(PAGE)

━━━━

Certains auteurs, néanmoins, ont fait de l’Institutio generalis
une étude très attentive : on pense, en premier lieu, à Jean
Madiran et à son fameux éditorial « Sous réserve, pas
plus » (Itinéraires, janvier 1970, n° 139) et à Louis
Salleron dans son livre sur la nouvelle messe et dans ses articles parus
dans Itinéraires.
Les
cardinaux Ottaviani et Bacci, dans une lettre adressée à Paul VI, le 3
septembre 1969, pour accompagner le Bref examen critique,
estimaient que « le nouvel Ordo Missæ, si l’on considère
les éléments nouveaux, susceptibles d’appréciations fort diverses,
qui y paraissent sous-entendus ou impliqués, s’éloigne de façon
impressionnante, dans l’ensemble comme dans le détail, de la théologie
catholique de la Sainte Messe, telle qu’elle a été formulée à la
XXIIe session du Concile de Trente. »
Cette
conclusion a été indéfiniment reprise jusqu’à aujourd’hui par
nombre d’auteurs et de clercs, comme si les (indéniables) fautes et
lacunes originelles de l’Institutio generalis n’avaient jamais
été corrigées.
Or,
après les diverses critiques citées ci-dessus, et d’autres venues d’autres
horizons, l’Institutio generalis a été corrigé, et non sans
portée. Aussi bien la Fraternité Sacerdotale Saint-Pie X, dans Le
Problème de la réforme liturgique,
que l’abbé Barthe et Alexis Campo, dans leur présentation de la
dernière édition du Bref Examen,
minimisent ces corrections de l’édition de 1969. Ces deux derniers
auteurs estiment que le Bref examen critique est toujours
« en attente de réponse ».
L’affirmation
ne fait pas justice des corrections nombreuses et successives apportées
à l’Institutio generalis. L’édition procurée par la Libreria
Editrice Vaticana devrait permettre une réévaluation de la
« réponse » donnée aux critiques du N.O.M. à partir de
1969.
L’Institutio
generalis a connu, en effet, plusieurs éditions officielles. Maurizio
Barba publie leur texte complet en latin, soit, dans l’ordre :
-
l’édition
« typica » de 1969,
-
l’édition
« typica » de 1970,
-
l’édition
« typica altera » de 1975,
-
l’édition
« typica tertia » de 2002.
Puis,
après cette quadruple édition intégrale, et la publication de textes
préparatoires, Maurizio Barba publie sous forme synoptique, en latin
toujours, langue de référence, les passages de l’Institutio
generalis qui, d’une édition à l’autre, ont subi des
corrections. Cette présentation synoptique (sur six colonnes – les
quatre versions officielles et deux versions préparatoires) occupe près
de trois cents pages, c’est dire si les corrections n’ont pas été
occasionnelles.
La
correction la plus célèbre est celle du fameux article 7 qui, en 1969,
définissait la messe comme « une synaxe, c’est-à-dire le
rassemblement du peuple de Dieu, sous la présidence du prêtre, pour
célébrer le mémorial du Seigneur. »

━━━━

(DONNÉES AFFICHÉES)

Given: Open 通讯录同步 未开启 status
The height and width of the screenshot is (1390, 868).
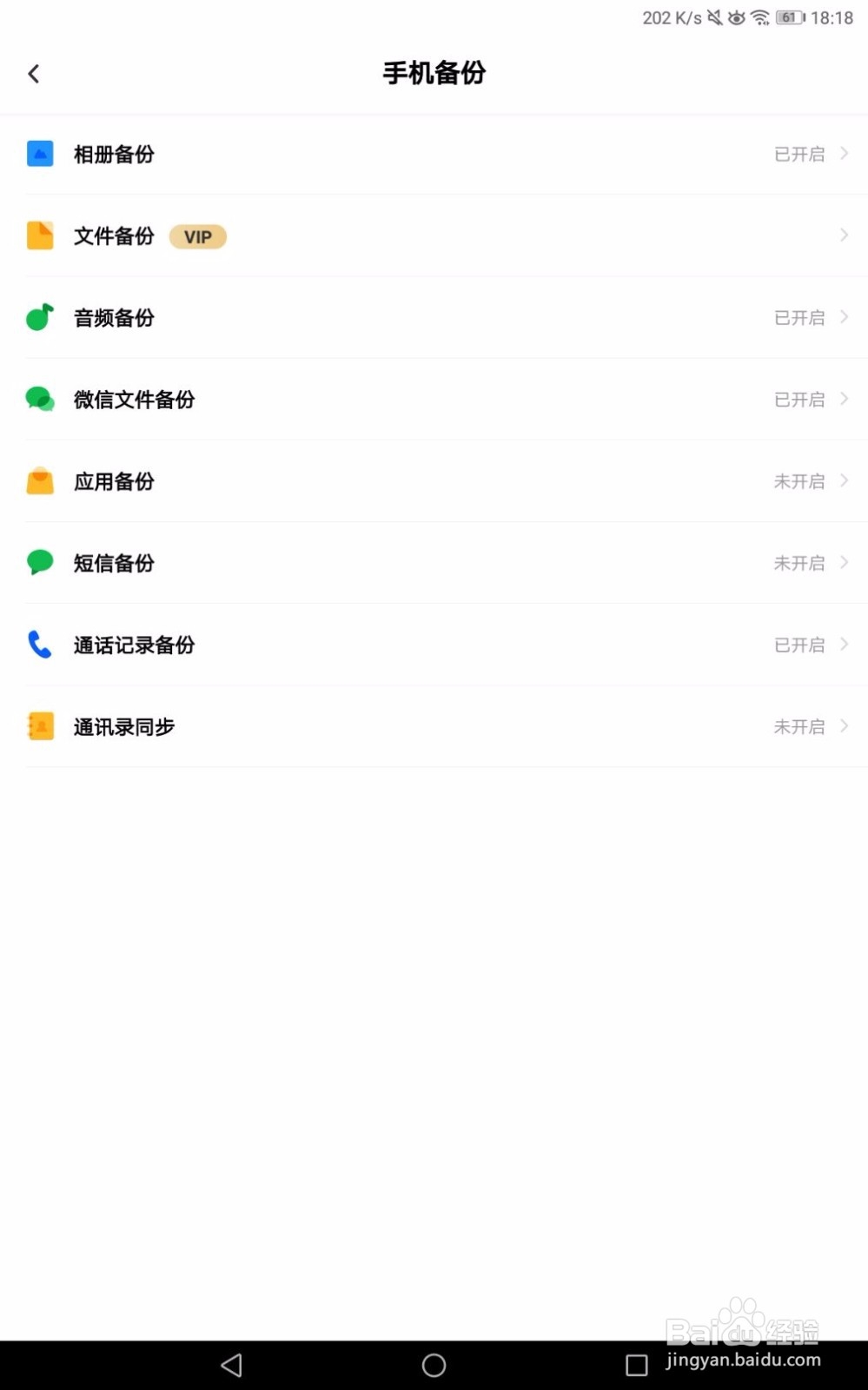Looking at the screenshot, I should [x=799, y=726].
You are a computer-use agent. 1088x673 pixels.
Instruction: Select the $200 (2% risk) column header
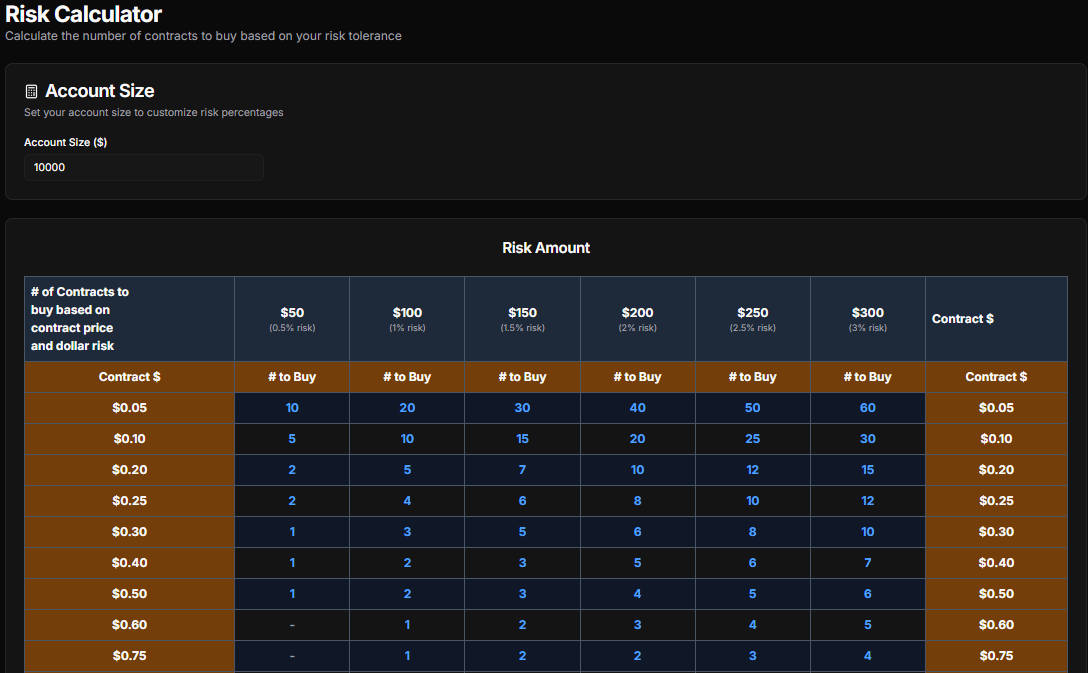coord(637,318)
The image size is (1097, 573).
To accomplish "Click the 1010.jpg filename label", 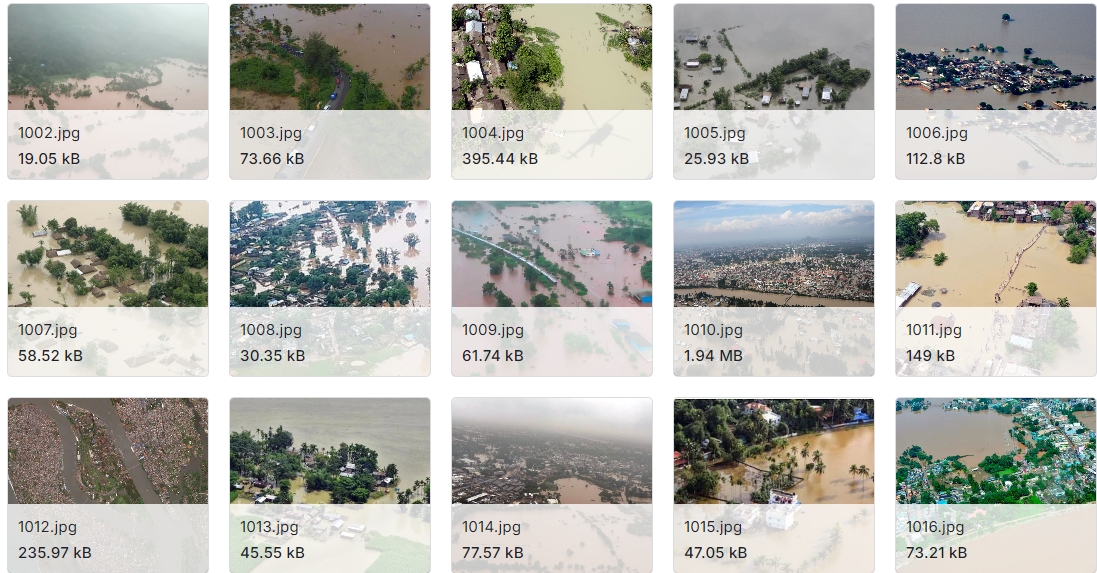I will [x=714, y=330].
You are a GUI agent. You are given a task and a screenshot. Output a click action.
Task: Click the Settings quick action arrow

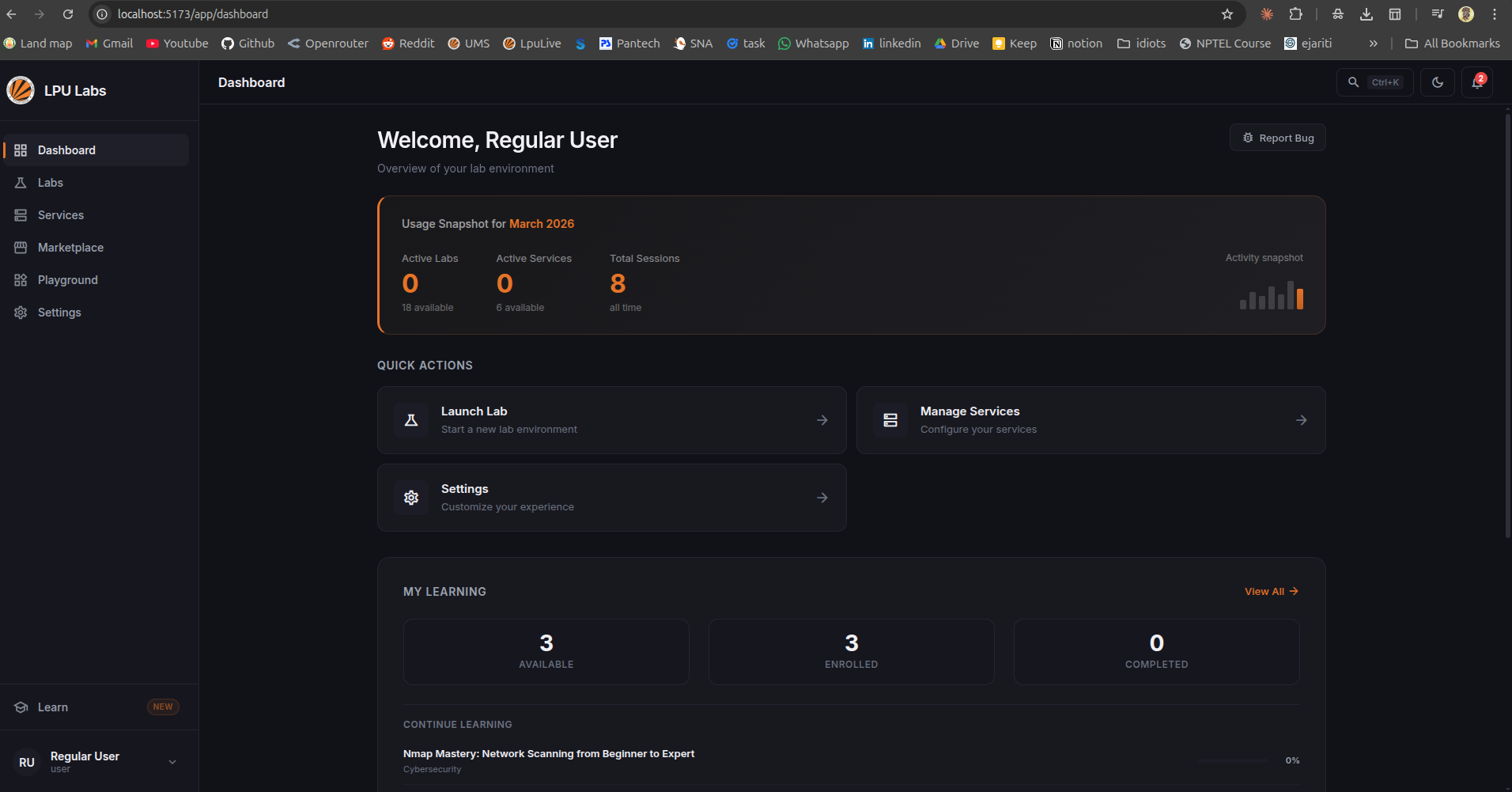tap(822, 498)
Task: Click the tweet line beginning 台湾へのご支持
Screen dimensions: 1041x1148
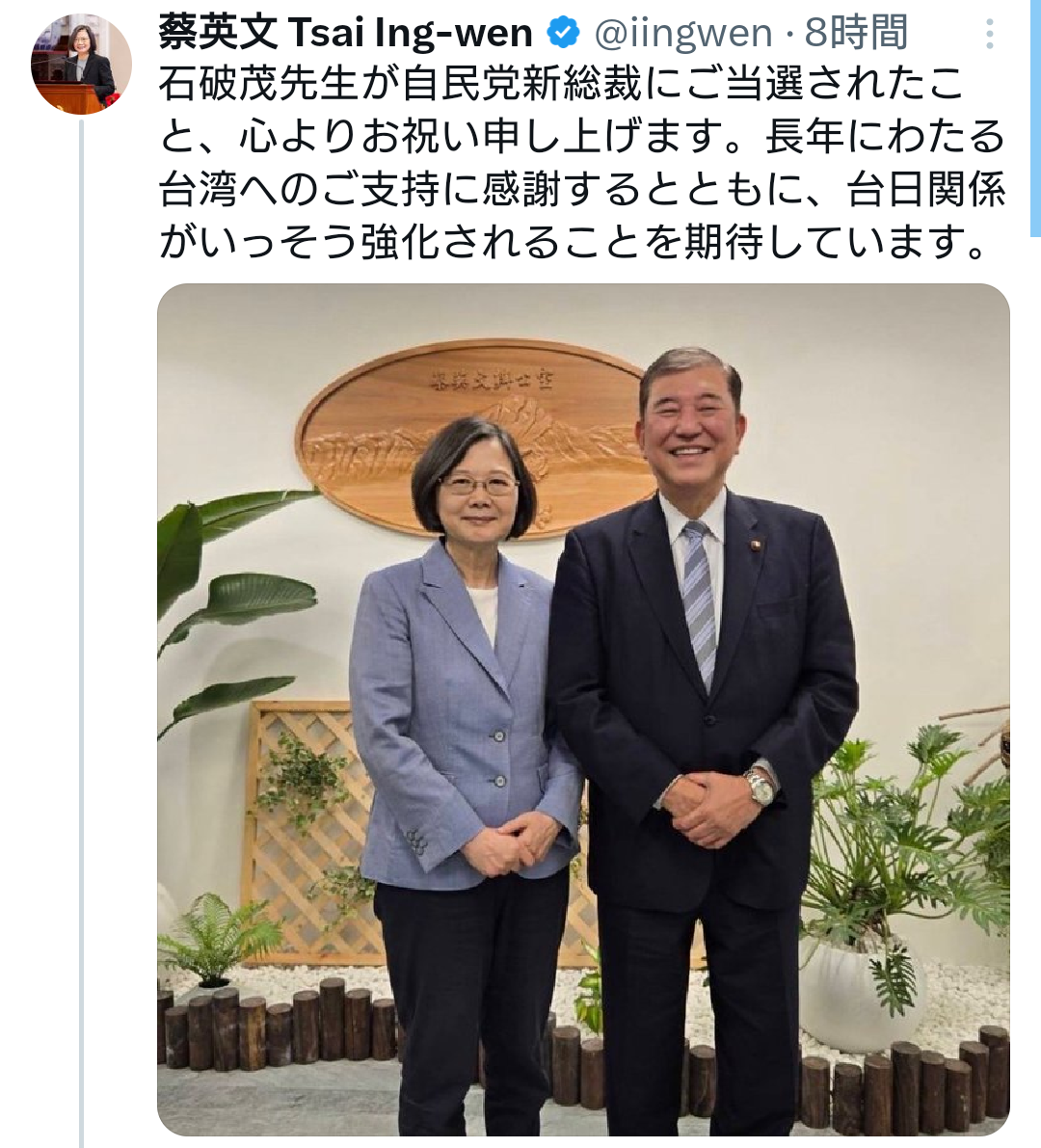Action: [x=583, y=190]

━━━━

(EXERCICE)
D'après la page, quelles sont les éditions officielles de l'Institutio generalis dont Maurizio Barba publie le texte complet en latin ? Donnez la désignation et l'année de chacune.

(CORRIGÉ)
- l'édition « typica » de 1969
- l'édition « typica » de 1970
- l'édition « typica altera » de 1975
- l'édition « typica tertia » de 2002